I hate to down-rate this book, because it is very well researched and well written, but I just wasn’t able to be as excited about this as I have been with Edward Tufte’s books, to which this one is compared by one of the blurb writers. Part of the problem is that this book deals solely with visual representations of networks - an interesting genre, I’m sure, but one that stands more in the realm or art than science unless you drill down pretty far into the details of the network analysis and the techniques used to produce the visualization.
Lima does at one point present a ‘syntax’ of network representations - interesting, I suppose, but presented too superficially to be of actual use to the would-be practitioner.
By the latter part of the book I was just flipping pages, eager to get to the end, hoping to see something that would engage my attention. Didn’t happen.

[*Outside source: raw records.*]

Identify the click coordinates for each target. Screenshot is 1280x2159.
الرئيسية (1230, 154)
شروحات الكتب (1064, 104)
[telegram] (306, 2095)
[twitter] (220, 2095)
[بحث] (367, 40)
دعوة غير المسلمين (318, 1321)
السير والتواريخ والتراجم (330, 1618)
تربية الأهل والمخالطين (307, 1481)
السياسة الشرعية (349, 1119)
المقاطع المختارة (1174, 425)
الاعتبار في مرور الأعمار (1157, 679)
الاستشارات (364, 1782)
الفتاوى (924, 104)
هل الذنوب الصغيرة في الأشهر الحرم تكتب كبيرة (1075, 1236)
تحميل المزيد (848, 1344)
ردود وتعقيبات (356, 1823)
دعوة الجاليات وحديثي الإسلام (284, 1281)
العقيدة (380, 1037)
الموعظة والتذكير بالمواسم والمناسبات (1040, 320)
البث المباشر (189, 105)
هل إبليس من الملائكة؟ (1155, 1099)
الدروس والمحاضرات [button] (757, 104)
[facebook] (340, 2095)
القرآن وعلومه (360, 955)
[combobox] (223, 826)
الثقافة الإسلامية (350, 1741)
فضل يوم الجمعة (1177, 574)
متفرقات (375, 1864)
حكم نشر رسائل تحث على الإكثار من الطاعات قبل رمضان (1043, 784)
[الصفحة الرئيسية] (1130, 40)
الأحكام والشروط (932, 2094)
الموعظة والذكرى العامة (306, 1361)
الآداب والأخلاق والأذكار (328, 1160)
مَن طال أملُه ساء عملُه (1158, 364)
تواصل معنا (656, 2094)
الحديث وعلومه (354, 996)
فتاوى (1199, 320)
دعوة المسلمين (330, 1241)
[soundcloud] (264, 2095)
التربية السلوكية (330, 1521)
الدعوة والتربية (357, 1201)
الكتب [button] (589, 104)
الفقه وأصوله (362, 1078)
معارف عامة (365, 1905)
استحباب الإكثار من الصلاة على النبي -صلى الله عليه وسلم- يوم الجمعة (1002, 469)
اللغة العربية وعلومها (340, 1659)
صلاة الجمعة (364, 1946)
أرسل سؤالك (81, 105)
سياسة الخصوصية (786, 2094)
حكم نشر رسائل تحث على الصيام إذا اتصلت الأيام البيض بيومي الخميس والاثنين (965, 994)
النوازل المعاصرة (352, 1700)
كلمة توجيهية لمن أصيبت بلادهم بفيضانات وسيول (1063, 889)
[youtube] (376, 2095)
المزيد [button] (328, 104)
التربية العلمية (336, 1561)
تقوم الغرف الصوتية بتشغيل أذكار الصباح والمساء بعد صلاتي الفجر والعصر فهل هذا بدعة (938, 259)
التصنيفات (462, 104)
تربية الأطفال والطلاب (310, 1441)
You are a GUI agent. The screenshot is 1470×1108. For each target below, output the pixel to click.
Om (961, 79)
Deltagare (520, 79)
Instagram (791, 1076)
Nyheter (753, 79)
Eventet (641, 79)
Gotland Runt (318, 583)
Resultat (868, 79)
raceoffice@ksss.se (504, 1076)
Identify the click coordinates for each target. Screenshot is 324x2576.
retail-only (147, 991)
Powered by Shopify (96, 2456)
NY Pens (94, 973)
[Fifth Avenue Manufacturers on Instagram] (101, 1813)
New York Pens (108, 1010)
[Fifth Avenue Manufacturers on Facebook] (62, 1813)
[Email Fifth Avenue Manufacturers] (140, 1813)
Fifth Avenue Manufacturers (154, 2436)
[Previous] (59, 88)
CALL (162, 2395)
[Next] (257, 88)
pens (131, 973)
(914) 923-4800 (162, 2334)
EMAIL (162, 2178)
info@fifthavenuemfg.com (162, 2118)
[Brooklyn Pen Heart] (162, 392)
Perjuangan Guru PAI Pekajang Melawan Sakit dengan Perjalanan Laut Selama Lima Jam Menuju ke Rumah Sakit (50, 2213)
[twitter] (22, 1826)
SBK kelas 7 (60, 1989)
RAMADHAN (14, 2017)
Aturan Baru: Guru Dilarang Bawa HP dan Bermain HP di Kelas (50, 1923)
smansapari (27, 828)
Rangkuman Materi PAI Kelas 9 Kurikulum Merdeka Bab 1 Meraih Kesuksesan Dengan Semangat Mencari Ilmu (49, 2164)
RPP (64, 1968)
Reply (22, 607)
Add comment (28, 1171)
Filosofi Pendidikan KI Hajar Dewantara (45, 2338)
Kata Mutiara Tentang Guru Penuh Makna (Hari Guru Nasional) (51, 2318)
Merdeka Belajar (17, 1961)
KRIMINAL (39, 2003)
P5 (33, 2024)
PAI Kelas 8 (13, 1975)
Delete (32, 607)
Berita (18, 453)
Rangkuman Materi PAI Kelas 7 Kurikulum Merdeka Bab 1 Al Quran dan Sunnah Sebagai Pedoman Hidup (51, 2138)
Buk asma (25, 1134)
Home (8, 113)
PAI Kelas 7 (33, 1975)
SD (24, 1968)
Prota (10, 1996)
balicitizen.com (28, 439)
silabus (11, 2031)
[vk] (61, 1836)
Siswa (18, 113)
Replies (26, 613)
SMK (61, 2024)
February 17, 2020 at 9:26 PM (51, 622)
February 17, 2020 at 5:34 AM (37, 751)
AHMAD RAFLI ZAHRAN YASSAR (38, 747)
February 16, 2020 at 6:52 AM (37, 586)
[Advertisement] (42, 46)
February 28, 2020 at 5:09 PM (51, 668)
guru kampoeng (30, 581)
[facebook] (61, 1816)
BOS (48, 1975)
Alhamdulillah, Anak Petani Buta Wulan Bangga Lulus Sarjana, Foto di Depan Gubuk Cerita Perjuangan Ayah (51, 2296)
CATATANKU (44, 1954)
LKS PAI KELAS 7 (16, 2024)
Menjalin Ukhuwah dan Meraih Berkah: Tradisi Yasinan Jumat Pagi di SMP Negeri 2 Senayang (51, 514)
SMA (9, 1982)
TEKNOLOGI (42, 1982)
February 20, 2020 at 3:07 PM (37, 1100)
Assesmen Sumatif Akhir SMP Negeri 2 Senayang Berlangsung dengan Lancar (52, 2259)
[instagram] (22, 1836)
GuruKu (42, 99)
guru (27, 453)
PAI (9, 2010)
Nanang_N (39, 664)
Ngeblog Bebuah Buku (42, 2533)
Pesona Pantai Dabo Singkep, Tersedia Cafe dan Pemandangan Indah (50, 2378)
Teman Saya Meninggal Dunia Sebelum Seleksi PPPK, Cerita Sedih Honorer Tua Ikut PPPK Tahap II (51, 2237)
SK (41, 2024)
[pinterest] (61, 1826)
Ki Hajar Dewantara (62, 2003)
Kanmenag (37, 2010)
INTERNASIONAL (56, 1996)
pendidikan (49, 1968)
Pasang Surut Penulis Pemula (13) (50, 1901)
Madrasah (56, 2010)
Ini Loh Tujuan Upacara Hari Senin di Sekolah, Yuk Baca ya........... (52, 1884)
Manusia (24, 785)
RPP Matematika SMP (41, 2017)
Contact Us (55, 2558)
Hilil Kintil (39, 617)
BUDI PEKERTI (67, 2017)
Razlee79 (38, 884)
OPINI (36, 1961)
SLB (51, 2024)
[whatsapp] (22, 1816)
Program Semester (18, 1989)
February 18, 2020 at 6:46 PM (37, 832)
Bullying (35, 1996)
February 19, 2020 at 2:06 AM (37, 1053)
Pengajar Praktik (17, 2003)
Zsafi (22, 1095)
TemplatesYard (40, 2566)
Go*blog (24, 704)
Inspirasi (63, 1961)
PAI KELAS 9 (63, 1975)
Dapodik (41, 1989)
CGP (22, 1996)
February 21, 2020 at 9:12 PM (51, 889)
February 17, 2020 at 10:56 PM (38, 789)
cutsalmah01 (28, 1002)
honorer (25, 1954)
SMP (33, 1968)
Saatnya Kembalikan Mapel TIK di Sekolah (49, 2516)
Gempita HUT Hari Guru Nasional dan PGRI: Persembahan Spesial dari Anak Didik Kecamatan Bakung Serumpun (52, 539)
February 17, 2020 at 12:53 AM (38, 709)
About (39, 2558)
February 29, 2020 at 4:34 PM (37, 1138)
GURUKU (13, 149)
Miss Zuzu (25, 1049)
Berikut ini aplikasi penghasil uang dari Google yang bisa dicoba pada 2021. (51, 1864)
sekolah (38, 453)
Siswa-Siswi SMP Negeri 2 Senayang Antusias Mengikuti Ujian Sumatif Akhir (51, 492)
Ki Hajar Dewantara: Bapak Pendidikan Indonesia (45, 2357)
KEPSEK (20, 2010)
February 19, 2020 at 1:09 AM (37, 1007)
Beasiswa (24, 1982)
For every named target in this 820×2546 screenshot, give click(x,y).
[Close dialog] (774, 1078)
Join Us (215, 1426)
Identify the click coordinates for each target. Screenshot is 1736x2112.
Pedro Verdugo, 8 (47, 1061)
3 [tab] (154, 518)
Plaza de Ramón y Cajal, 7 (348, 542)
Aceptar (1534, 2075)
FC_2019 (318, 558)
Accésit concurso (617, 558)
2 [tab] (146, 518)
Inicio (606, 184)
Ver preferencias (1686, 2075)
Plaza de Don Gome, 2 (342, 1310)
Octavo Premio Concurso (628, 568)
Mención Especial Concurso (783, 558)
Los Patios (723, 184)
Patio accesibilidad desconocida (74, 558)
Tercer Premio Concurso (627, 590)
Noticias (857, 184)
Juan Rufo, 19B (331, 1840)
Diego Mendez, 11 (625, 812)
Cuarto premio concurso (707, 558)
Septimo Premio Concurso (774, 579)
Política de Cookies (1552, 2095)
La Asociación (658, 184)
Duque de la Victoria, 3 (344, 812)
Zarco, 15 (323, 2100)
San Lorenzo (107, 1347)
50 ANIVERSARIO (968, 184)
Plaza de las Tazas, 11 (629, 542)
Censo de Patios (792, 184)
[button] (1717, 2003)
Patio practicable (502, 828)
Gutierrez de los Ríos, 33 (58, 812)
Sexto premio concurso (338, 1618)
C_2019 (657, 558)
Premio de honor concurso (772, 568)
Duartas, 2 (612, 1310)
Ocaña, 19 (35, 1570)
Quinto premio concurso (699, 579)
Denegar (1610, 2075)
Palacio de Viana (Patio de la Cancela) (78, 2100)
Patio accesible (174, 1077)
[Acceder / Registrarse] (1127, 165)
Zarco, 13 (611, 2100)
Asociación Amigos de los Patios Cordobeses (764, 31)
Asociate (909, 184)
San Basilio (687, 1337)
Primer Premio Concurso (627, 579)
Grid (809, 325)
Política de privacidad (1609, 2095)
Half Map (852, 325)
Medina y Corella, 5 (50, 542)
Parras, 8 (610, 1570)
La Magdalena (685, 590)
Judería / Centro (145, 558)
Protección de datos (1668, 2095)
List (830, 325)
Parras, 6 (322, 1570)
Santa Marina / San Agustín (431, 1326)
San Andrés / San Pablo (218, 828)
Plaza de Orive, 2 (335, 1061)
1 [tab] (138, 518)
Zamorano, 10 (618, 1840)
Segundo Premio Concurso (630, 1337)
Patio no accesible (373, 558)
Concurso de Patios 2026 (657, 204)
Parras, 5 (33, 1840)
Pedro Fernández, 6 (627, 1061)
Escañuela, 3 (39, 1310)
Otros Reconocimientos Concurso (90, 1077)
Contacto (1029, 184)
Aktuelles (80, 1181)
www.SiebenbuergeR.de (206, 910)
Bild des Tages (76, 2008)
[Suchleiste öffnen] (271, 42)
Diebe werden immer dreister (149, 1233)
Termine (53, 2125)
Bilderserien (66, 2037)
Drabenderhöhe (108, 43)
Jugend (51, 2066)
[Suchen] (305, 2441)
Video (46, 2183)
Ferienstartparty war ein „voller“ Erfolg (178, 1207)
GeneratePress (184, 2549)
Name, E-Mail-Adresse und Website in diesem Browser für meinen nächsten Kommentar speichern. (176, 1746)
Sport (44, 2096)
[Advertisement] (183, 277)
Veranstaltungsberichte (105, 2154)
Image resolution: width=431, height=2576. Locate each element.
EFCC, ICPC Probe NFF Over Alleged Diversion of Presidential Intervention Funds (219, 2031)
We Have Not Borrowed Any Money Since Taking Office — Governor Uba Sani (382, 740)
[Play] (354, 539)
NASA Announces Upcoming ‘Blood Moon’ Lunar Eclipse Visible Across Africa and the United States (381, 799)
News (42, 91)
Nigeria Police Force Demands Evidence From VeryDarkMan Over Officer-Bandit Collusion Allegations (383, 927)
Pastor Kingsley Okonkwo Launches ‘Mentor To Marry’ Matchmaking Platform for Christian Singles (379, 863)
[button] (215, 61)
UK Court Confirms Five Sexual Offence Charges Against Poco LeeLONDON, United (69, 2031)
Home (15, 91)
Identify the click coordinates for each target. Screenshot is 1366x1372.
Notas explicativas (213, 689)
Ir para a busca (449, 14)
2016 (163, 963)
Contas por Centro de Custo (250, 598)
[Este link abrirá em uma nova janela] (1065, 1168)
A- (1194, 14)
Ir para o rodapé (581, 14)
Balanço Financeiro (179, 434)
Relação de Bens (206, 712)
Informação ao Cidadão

Update: after reading the other reviews of this book on goodreads, I want to add that, like them, I did not get any deeper knowledge or insight into the underlying data by looking at the visualizations. Contrast that with the graphics, and the approach to visualization, offered by Tufte, and you can understand my disappointment with this book. Tufte generally shows before and after representations of data, and has clear, consistent principles on which to evaluate or create a visualization. The foremost principle is that of conveying as much information as possible; aesthetics are important, but secondary, and artistic merit barely deserves consideration. But what are we to make of a network graph that allegedly represents millions of nodes and tens of millions of connections? Where is the information content? How does such a graph (represented visually) advance our understanding? I would claim that in nearly all cases, it does not.